The air was clean, but too still—like the world had paused mid-breath. The sea mist clung heavy, almost oily, and the waves crashed with a restless urgency, as though something deep below was stirring. A ship had gone missing, the town murmuring about rogue tides and sudden squalls. But I felt something else. Watching. Waiting.
Maybe the coast had changed. Or maybe I had.
Four summers had passed since I’d been here. The world had shifted beneath my feet, but some invisible tether had drawn me back. I didn’t know what it was—only that it felt like someone. And now that I was here, the feeling was stronger than ever.
Nothing ordinary ever lasted long in this place.
Swimmers lined the beach, hoping for sun that barely pierced the cold haze. They lay still, wrapped in towels like cocoons, their silence disturbed only by the occasional gull. No one entered the water—it had that kind of chill that settled in your bones and shook something loose.
I walked along the rocks, careful, alert. That’s when I felt it: eyes on me. That presence. My heart skipped.
“I solemnly swear I’m up to no good,” I murmured with a grin, the words more armor than amusement. But the feeling didn’t leave. If anything, it grew warmer—familiar.
Dangerous.
Jason.
Seven years. That’s how long it had been since I first met him.
Before Jason, life had been easy—light. I remember the day: early 2013, late for a lecture I can't remember, but I remember the shift. My friend acting strangely. The sudden chill in the air. And Jason, already three steps ahead of me, with my number in his phone before I even knew his name.
I hadn’t seen him. Not until he wanted me to.
I wore a wind-worn jumper, leather shorts, boots. My hair was tangled, sea-salted. We were all new then—fresh out of high school, still pretending we weren’t terrified. But Jason didn’t pretend. He knew things. About the world. About me.
Slick black hair. Emerald eyes that sliced through every lie. A smirk like he’d already lived my story and was waiting for me to catch up. He came from the part of town you only whispered about. And from the second he looked at me, I knew: nothing would be the same.
Days before the café conversation, the three of us—me, Oliver, Mandy—were stretched on the university lawn, soaked in the illusion of peace. The grass was damp from frost, sun low and weak above our jackets. Oliver was tugging at my arm, laughing about some awful group project, when the light dimmed.
A shadow.
He was just there.
The man from my lecture.
He’d sat three seats down, scribbling nothing, eyes always scanning. And now he stood motionless before us, spine too straight, like he’d practiced the moment.
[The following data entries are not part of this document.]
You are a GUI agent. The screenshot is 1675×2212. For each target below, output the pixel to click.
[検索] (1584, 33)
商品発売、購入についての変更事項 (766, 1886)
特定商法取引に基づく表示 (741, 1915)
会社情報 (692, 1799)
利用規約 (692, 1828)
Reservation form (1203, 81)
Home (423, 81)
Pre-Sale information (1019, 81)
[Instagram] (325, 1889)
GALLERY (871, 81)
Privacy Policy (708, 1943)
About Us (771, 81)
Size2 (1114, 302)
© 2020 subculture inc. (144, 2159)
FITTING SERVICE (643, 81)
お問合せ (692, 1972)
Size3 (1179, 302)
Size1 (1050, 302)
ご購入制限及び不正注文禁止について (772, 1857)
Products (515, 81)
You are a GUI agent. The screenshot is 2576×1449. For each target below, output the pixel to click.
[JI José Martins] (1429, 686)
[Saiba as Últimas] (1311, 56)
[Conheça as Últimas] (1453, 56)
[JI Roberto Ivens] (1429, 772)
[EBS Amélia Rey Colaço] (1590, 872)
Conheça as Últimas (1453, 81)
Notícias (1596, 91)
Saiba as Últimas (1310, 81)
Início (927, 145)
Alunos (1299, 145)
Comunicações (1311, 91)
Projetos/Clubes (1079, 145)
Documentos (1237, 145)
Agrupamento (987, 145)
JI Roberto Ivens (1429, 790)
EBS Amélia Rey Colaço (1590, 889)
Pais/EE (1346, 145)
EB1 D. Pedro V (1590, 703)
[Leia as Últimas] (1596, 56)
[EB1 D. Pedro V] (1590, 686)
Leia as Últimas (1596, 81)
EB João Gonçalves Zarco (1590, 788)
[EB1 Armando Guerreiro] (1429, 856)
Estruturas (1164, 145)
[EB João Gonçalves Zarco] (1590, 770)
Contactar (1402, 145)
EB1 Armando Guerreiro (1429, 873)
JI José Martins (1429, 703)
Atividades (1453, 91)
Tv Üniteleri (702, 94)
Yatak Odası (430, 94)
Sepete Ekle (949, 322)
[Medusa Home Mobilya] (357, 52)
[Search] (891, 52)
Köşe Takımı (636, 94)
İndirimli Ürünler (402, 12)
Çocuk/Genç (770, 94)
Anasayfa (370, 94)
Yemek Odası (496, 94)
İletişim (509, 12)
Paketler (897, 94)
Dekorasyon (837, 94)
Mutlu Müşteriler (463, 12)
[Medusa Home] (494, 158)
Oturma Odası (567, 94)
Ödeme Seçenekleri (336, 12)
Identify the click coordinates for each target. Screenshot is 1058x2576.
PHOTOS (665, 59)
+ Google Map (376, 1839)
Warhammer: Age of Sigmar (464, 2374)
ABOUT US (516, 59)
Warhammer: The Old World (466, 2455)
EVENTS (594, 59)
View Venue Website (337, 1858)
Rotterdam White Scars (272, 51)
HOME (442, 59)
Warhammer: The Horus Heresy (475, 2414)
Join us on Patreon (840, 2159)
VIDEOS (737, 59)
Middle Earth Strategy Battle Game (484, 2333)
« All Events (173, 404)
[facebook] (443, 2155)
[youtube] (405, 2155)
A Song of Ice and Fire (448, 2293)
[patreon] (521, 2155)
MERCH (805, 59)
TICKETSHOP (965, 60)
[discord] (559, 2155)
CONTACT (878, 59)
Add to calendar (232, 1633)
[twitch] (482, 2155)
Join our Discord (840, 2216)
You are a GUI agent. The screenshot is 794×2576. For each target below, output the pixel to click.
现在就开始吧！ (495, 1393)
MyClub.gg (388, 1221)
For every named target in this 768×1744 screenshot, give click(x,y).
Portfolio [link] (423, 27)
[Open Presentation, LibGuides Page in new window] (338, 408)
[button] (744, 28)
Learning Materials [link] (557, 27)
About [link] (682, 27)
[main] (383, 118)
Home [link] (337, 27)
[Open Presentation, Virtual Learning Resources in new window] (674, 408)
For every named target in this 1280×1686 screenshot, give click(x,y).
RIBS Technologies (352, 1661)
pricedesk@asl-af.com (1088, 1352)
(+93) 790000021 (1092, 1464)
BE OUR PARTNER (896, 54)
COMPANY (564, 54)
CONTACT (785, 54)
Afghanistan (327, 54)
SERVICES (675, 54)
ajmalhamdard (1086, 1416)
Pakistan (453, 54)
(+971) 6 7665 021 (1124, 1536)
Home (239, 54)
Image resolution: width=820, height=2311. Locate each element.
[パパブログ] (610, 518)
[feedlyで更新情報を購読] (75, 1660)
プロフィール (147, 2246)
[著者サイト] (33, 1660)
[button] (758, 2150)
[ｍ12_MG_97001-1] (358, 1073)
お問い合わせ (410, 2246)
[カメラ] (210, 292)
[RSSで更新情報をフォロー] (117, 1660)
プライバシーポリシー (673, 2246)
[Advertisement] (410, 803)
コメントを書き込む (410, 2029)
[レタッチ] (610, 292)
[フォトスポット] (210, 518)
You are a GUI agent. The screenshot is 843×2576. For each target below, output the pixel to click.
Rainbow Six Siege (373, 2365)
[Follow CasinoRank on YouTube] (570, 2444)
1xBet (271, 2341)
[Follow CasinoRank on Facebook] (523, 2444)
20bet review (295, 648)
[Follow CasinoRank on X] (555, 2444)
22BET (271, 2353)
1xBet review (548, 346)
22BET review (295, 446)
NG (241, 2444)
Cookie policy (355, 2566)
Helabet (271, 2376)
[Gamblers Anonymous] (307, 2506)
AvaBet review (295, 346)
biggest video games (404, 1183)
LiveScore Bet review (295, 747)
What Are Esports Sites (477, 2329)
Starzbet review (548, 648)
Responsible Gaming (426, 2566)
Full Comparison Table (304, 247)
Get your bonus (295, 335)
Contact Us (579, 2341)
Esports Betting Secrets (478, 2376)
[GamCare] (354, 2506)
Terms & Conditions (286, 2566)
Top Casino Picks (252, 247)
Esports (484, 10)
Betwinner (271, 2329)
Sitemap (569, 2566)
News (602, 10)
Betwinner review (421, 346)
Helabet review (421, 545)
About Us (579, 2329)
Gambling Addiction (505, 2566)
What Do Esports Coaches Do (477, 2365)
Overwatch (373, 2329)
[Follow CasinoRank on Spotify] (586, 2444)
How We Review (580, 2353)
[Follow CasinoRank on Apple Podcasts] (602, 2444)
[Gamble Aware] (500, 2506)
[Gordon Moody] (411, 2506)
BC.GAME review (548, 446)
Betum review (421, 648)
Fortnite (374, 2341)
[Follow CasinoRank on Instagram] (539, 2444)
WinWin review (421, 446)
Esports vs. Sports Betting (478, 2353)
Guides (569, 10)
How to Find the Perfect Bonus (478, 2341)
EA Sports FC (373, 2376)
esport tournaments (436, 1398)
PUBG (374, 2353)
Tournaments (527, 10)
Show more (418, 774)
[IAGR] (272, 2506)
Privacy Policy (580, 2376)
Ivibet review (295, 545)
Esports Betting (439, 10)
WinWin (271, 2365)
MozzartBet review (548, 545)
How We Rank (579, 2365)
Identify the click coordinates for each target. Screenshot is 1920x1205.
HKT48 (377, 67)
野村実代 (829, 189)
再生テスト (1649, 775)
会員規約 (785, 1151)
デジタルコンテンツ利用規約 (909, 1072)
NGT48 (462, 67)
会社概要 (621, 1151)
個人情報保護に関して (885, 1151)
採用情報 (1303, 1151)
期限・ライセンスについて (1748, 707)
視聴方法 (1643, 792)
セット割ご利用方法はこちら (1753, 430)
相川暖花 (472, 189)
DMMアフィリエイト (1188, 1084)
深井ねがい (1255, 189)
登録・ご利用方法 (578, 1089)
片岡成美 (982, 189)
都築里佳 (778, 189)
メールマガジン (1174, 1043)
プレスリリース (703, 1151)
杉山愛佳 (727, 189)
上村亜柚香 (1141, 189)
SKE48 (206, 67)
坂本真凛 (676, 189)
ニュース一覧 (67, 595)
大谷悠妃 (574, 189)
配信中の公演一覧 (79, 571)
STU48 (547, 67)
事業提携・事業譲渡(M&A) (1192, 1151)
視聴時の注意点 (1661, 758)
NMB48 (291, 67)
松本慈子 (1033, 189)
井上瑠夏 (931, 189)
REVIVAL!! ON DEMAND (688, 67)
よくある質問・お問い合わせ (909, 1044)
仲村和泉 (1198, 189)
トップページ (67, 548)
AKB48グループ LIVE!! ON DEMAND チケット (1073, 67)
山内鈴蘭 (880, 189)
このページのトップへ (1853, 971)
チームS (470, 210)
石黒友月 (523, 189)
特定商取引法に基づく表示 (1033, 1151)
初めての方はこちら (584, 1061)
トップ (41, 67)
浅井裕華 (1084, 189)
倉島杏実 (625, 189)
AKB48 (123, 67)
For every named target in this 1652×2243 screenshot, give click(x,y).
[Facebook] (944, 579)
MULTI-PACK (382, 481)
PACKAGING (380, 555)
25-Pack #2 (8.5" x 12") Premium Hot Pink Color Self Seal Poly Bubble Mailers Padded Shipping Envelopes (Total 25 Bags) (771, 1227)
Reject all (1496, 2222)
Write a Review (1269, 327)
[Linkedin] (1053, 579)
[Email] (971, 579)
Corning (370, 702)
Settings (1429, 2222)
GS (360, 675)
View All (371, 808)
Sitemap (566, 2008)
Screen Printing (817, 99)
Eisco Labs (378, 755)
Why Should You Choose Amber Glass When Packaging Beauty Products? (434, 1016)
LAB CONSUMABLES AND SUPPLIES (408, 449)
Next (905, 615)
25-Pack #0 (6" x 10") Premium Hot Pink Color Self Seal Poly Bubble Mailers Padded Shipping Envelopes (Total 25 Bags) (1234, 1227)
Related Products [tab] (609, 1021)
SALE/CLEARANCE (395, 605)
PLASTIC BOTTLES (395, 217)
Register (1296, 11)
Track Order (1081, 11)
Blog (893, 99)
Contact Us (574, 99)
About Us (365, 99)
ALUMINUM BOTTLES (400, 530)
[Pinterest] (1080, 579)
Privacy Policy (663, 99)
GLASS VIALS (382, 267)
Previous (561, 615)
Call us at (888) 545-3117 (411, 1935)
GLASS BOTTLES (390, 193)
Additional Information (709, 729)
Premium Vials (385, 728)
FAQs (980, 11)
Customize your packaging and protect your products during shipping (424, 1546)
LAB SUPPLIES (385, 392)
“Sorry to interrupt,” he said, calm and even. “Mind if I join you?”
Oliver’s laughter died. I felt the shift in the air.
The man didn’t wait. He sat cross-legged across from us with unnerving ease, eyes locking on mine—only mine.
“It’s been a while,” he said softly. “You don’t remember, do you?”
My stomach turned.
He asked my name. Just my name.
And Mandy?
She said nothing.
Later, at the café, I slid into the seat across from Oliver, the corner of my mouth tilted in mock amusement.
“I heard something about you,” I said, stirring my drink.
Oliver glanced up, brow arched. “Should I be worried?”
“That depends,” I replied. “Someone said you’ve been asking about me.”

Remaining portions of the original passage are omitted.